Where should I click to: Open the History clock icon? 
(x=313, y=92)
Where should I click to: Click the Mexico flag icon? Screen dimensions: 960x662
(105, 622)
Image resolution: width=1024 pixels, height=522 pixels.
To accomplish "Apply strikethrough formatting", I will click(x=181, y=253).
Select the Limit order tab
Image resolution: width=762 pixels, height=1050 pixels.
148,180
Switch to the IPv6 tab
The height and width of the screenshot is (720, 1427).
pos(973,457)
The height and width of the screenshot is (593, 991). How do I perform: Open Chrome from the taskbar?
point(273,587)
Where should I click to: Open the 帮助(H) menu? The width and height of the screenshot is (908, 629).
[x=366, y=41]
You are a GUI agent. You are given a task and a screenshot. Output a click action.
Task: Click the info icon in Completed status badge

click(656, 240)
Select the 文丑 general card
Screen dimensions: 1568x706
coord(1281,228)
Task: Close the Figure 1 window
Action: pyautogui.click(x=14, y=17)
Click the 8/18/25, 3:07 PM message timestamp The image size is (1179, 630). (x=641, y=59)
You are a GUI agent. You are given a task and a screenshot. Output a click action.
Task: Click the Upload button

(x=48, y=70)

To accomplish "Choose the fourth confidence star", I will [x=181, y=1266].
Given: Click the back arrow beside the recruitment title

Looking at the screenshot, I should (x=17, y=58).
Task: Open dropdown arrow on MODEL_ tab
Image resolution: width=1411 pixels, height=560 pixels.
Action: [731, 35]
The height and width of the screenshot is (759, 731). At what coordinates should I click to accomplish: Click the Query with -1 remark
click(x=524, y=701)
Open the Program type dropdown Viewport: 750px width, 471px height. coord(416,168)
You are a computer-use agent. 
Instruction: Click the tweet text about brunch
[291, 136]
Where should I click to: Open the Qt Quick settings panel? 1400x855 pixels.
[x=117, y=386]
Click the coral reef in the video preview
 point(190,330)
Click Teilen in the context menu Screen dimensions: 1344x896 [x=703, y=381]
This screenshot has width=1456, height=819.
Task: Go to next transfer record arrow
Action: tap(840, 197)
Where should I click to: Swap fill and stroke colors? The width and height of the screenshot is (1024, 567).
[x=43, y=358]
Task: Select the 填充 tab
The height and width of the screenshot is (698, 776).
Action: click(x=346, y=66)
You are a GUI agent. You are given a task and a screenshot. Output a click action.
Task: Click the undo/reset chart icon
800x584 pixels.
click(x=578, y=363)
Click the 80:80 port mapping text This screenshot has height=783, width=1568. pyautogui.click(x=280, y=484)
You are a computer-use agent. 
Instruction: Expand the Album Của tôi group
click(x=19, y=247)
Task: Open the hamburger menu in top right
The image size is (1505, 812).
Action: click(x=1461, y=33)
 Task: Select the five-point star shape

--------------------

__What the exercise asks__
Type out the entries exactly as they appear above.

__Result of this exercise__
Where should I click to: Open the History clock icon? 
(x=313, y=92)
Where should I click to: Click the Mexico flag icon? Screen dimensions: 960x662
(105, 622)
Image resolution: width=1024 pixels, height=522 pixels.
To accomplish "Apply strikethrough formatting", I will click(x=181, y=253).
Select the Limit order tab
Image resolution: width=762 pixels, height=1050 pixels.
148,180
Switch to the IPv6 tab
The height and width of the screenshot is (720, 1427).
pos(973,457)
The height and width of the screenshot is (593, 991). How do I perform: Open Chrome from the taskbar?
point(273,587)
Where should I click to: Open the 帮助(H) menu? The width and height of the screenshot is (908, 629).
[x=366, y=41]
You are a GUI agent. You are given a task and a screenshot. Output a click action.
Task: Click the info icon in Completed status badge

click(656, 240)
Select the 文丑 general card
Screen dimensions: 1568x706
coord(1281,228)
Task: Close the Figure 1 window
Action: pyautogui.click(x=14, y=17)
Click the 8/18/25, 3:07 PM message timestamp The image size is (1179, 630). (x=641, y=59)
You are a GUI agent. You are given a task and a screenshot. Output a click action.
Task: Click the Upload button

(x=48, y=70)

To accomplish "Choose the fourth confidence star", I will [x=181, y=1266].
Given: Click the back arrow beside the recruitment title

Looking at the screenshot, I should (x=17, y=58).
Task: Open dropdown arrow on MODEL_ tab
Image resolution: width=1411 pixels, height=560 pixels.
Action: [731, 35]
The height and width of the screenshot is (759, 731). At what coordinates should I click to accomplish: Click the Query with -1 remark
click(x=524, y=701)
Open the Program type dropdown Viewport: 750px width, 471px height. coord(416,168)
You are a computer-use agent. 
Instruction: Click the tweet text about brunch
[291, 136]
Where should I click to: Open the Qt Quick settings panel? 1400x855 pixels.
[x=117, y=386]
Click the coral reef in the video preview
 point(190,330)
Click Teilen in the context menu Screen dimensions: 1344x896 [x=703, y=381]
This screenshot has width=1456, height=819.
Task: Go to next transfer record arrow
Action: tap(840, 197)
Where should I click to: Swap fill and stroke colors? The width and height of the screenshot is (1024, 567).
[x=43, y=358]
Task: Select the 填充 tab
The height and width of the screenshot is (698, 776).
Action: click(x=346, y=66)
You are a GUI agent. You are given a task and a screenshot. Output a click action.
Task: Click the undo/reset chart icon
800x584 pixels.
click(x=578, y=363)
Click the 80:80 port mapping text This screenshot has height=783, width=1568. pyautogui.click(x=280, y=484)
You are a computer-use agent. 
Instruction: Expand the Album Của tôi group
click(x=19, y=247)
Task: Open the hamburger menu in top right
The image size is (1505, 812).
Action: click(x=1461, y=33)
 Task: Select the five-point star shape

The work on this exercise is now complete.